The transfer -- which the U.S. and five other world powers that negotiated the nuclear deal approved -- foresees delivery of nearly 130 tons of natural uranium in exchange for giving up tons of reactor coolant, two senior diplomats told The Associated Press. Any natural uranium sent to Iran would still be subject to strict surveillance under the nuclear deal, a senior U.S. official told Fox News.
The transfer needs U.N. Security Council approval but just as a formality, considering five of those powers are permanent Security Council members, the diplomats said.
Uranium can be enriched to levels ranging from medical and research purposes to the core of an atomic bomb. Iran claims it has no interest in such weapons and its activities are being closely monitored under the nuclear pact to make sure they remain peaceful.
The natural uranium agreement comes at a sensitive time. With the incoming U.S. administration and many U.S. lawmakers already skeptical of how effective the nuclear deal is in keeping Iran's nuclear program peaceful over the long term, they might view it as further evidence that Tehran is being given too many concessions.
Tehran already got a similar amount of natural uranium in 2015 as part of negotiations leading up to the nuclear deal, in a swap for enriched uranium it sent to Russia. But the new shipment will be the first such consignment since the deal came into force a year ago.
The diplomats, whose main focus is Iran's nuclear program, demanded anonymity Monday because they are not allowed to discuss the program's confidential details.
They spoke ahead of a meeting this week in Vienna of representatives of Iran, the United States, Russia, China, Britain, France and Germany to review Iranian complaints that the U.S. was reneging on sanctions relief pledges included in the nuclear deal.
The diplomats said any natural uranium transferred to Iran after the deal came into effect would be under strict surveillance by the U.N.'s International Atomic Energy Agency for 25 years after implementation of the deal.
They said Tehran has not said what it would do with the uranium but could choose to store it or turn it into low-enriched uranium and then export it for use as reactor fuel.

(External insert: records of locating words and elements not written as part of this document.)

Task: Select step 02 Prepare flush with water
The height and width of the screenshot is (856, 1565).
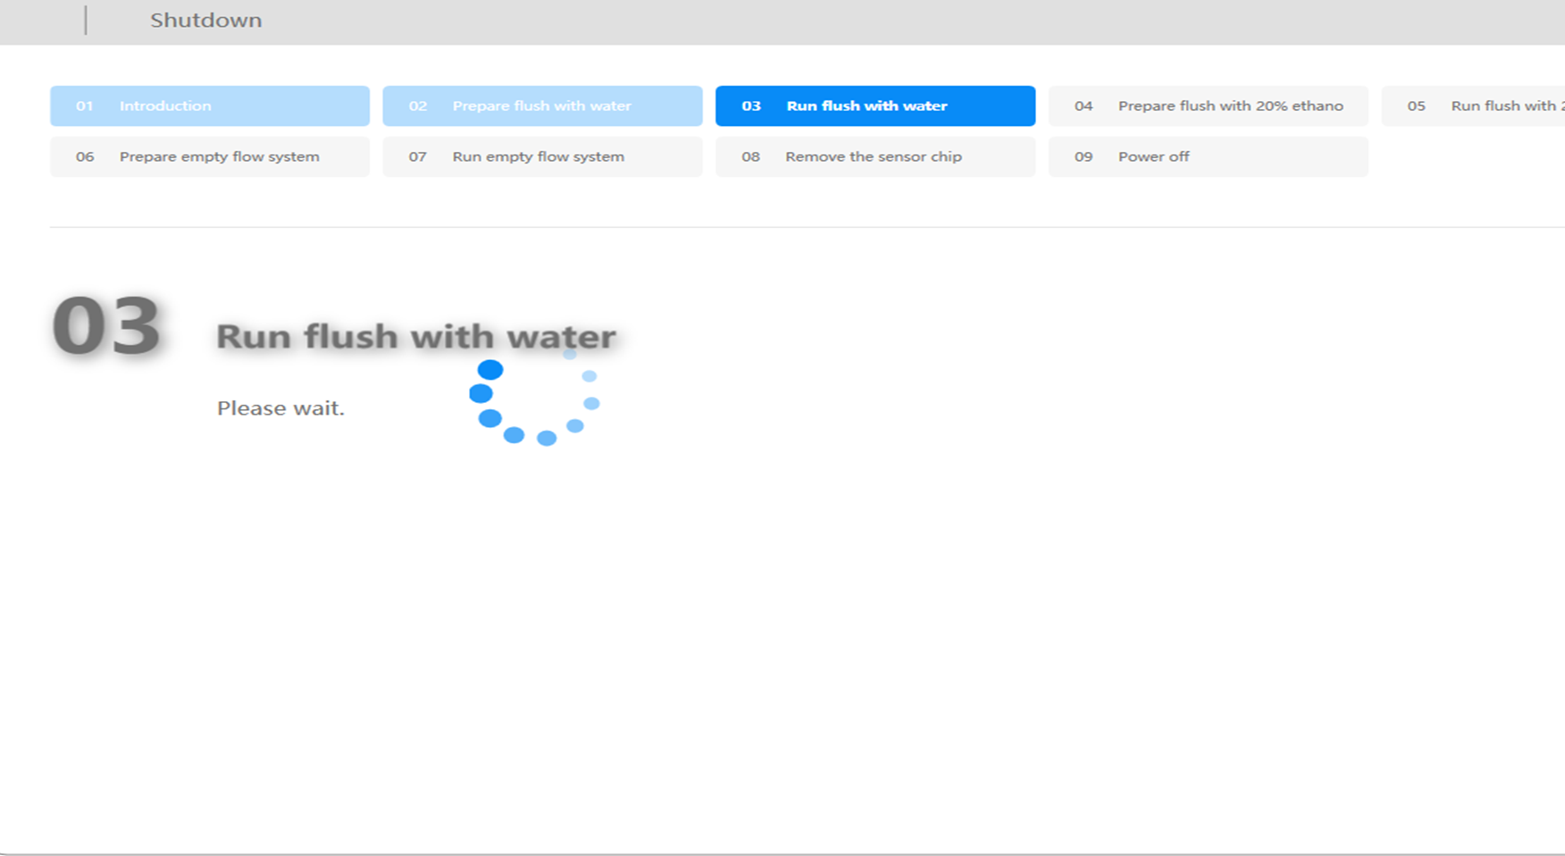Action: point(541,106)
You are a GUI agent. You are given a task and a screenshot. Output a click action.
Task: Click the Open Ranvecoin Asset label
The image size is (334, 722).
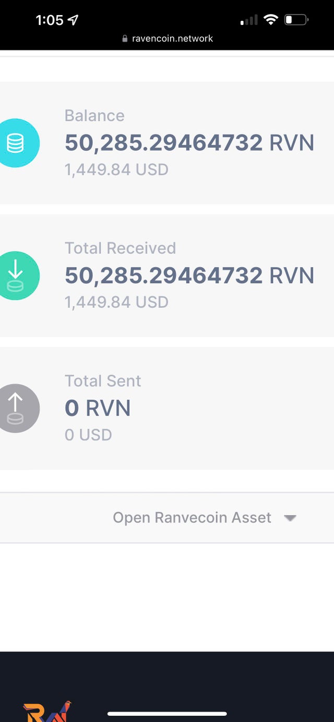click(192, 518)
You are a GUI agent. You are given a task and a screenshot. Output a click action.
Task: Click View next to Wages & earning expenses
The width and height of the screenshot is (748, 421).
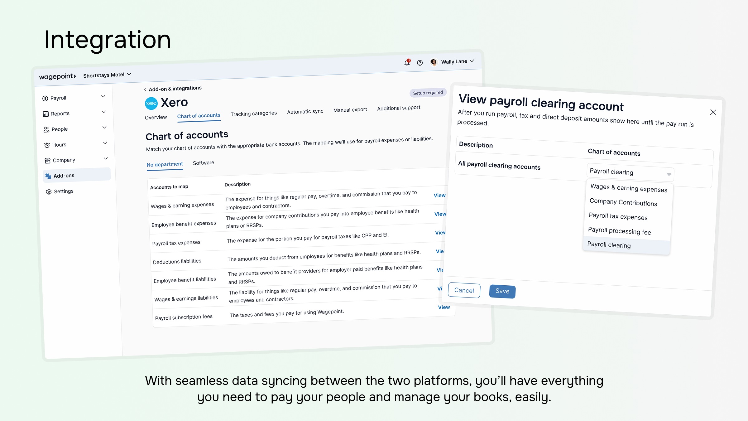tap(439, 195)
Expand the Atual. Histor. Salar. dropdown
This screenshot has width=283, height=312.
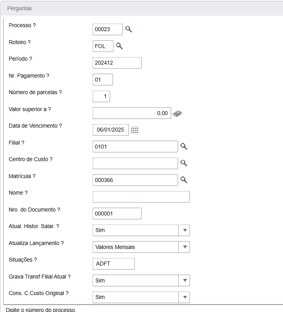pos(184,230)
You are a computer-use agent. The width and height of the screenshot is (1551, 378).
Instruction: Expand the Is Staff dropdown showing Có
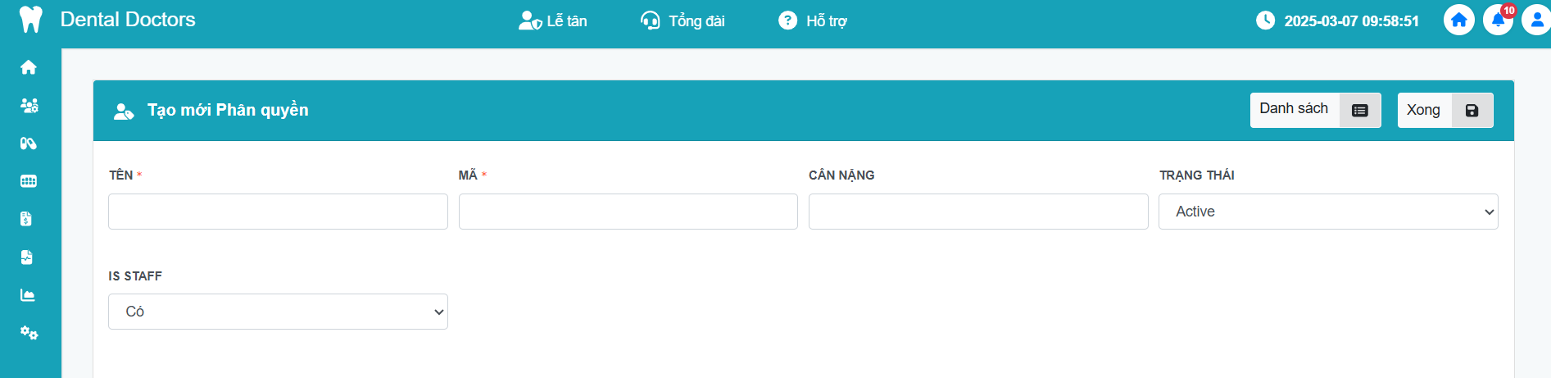pos(278,312)
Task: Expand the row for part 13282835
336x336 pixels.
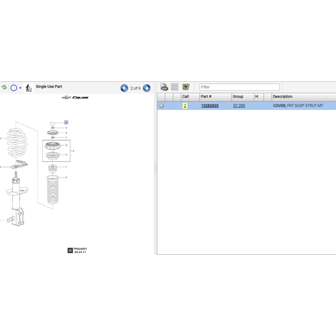Action: pos(161,106)
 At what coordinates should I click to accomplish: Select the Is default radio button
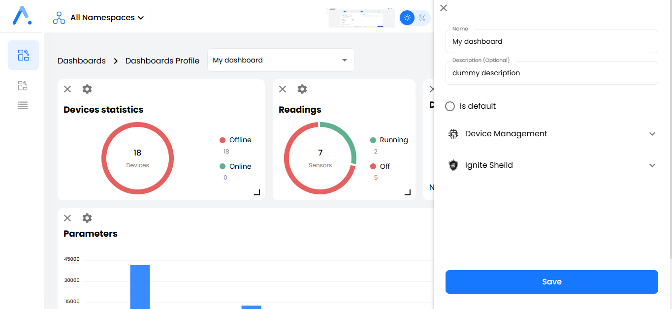pyautogui.click(x=450, y=106)
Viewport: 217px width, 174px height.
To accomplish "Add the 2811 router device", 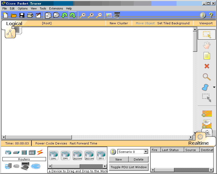I will pyautogui.click(x=101, y=156).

Despite present restrictions on its enrichment program, the amount of natural uranium is significant should Iran decide to keep it in storage, considering its potential uses once some limits on Tehran's nuclear activities start to expire in less than a decade.

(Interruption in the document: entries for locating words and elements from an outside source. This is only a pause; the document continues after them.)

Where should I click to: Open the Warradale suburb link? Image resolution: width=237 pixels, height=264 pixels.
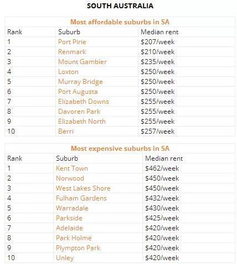(x=72, y=208)
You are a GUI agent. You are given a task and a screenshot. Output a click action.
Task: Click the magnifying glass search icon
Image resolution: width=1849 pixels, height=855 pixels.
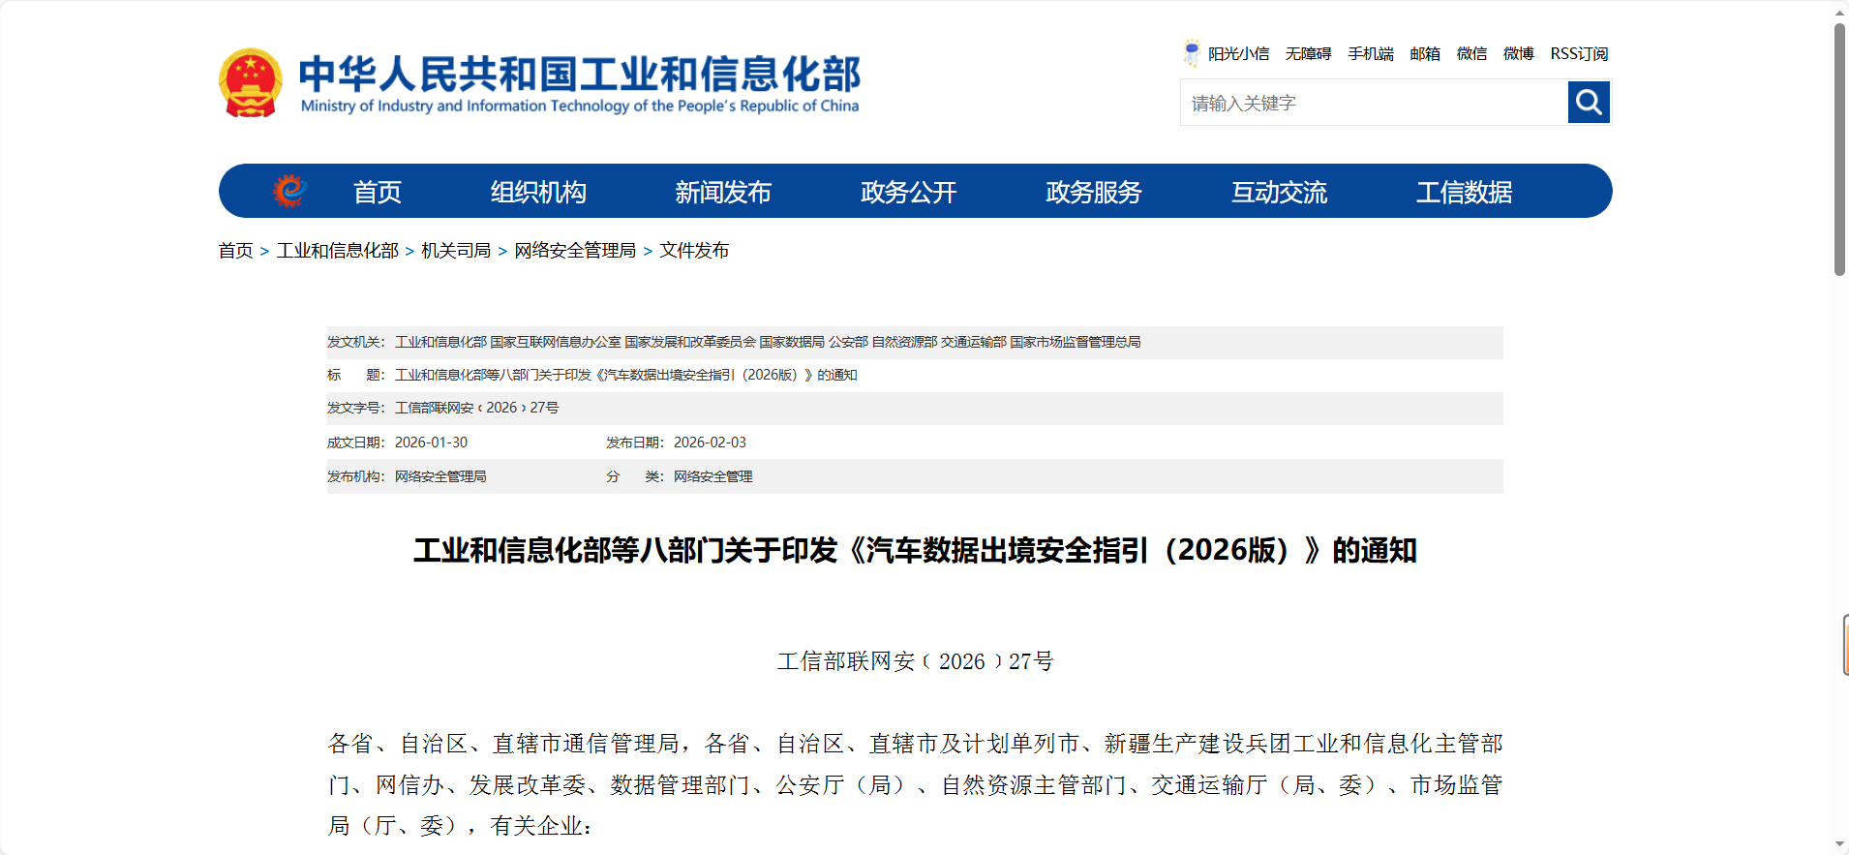tap(1589, 102)

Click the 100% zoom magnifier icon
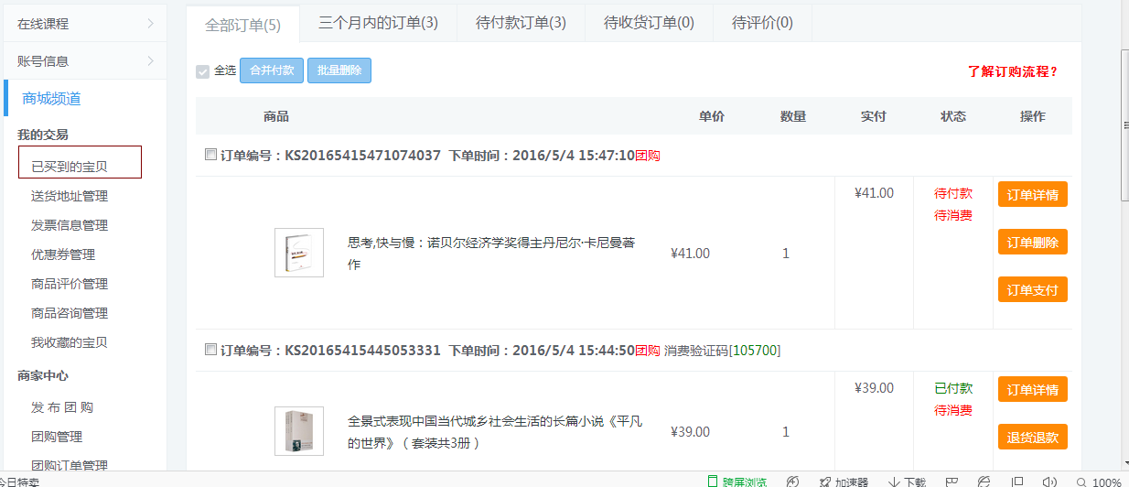click(1082, 482)
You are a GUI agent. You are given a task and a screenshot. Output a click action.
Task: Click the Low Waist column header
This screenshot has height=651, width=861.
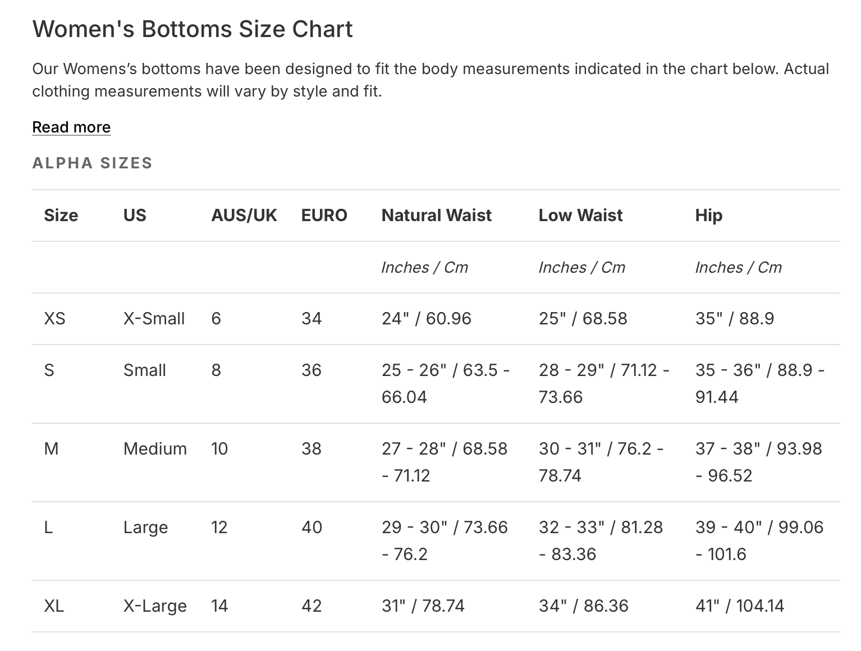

David Albright, whose Institute of Science and International Security often briefs U.S. lawmakers on Iran's nuclear program, says the shipment could be enriched to enough weapons-grade uranium for more than 10 simple nuclear bombs, "depending on the efficiency of the enrichment process and the design of the nuclear weapon."
The swap is in compensation for the approximately 44 tons of heavy water exported by Iran to Russia since the nuclear agreement went into effect, said an official from one of the six powers, who also demanded anonymity citing confidentiality issues. Another 30 metric tons have gone to the U.S. and Oman.
Heavy water is used to cool a type of reactor that produces more plutonium than reactors cooled by light water. Like enriched uranium, plutonium can be turned into the fissile core of a nuclear weapon.
Fox News’ Jennifer Griffin, Jonathan Wachtel and The Associated Press contributed to this report.